There was another long pause, in which Frances’s face took on a troubled expression I hadn’t seen before. ‘It’s all in the past now,’ she said finally, ‘and it’s not what I wanted to talk about. Maybe another time. We could go out for lunch – or dinner, even.’

‘I’d like that,’ I said.

‘You’re easy to talk to and, to be honest, I need advice. There are things I need to say out loud.’

I didn’t know how to respond; I felt my deceit must be written across my face. I made an indeterminate sound and stared at my hands, my ringless finger.

‘What I was going to say,’ Frances continued, ‘is that I know David was talking to you but I wanted to ask you formally if you’d think of staying on.’

‘Here?’ I asked stupidly.

‘That was the general idea.’

‘I’ve given you the wrong impression,’ I said. ‘I’m just a teacher taking a bit of time out.’

‘I like having you around. Most people irritate me. You don’t.’

‘Thank you.’ I couldn’t meet her eyes. ‘But I don’t think it’s possible.’

‘Don’t say no at once. Think it over at least. Are you in tomorrow?’

‘There are things I need to do.’

‘I’d be grateful if you could manage an hour or so in the morning.
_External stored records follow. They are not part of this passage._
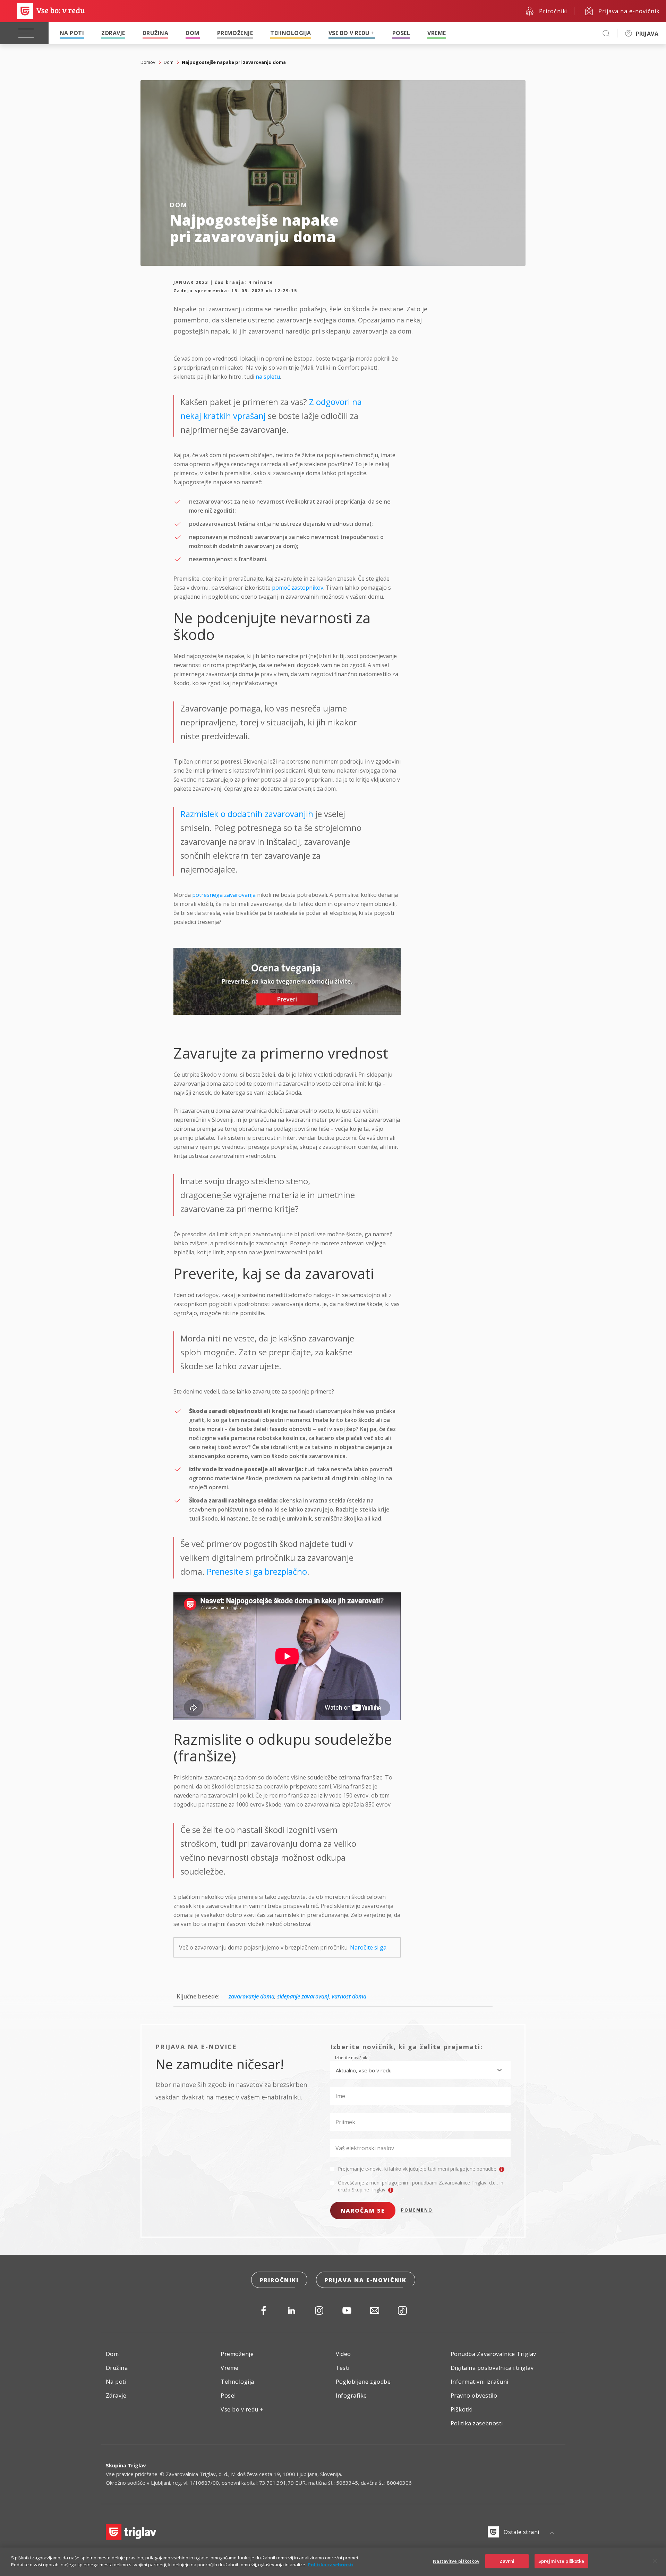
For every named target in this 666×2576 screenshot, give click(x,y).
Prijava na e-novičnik (366, 2280)
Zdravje (113, 33)
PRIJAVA (647, 33)
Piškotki (462, 2409)
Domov (147, 62)
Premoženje (235, 33)
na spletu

I’ve got to go out.’

‘All right,’ I said. ‘Now I ought to leave. Things to do.’

‘But before you go, I think I should pay you for the last few days.’

‘Later.’

‘Gwen! Anyone would think you were doing this for nothing.’

‘Don’t worry, I’m not a saint.’

‘Johnny seems to think you’re pretty perfect.’ My face burned. l heard myself mutter something unintelligible. ‘Don’t worry. He hasn’t said anything to me. He’s pretty discreet. I’ve just seen the way he looks at you.’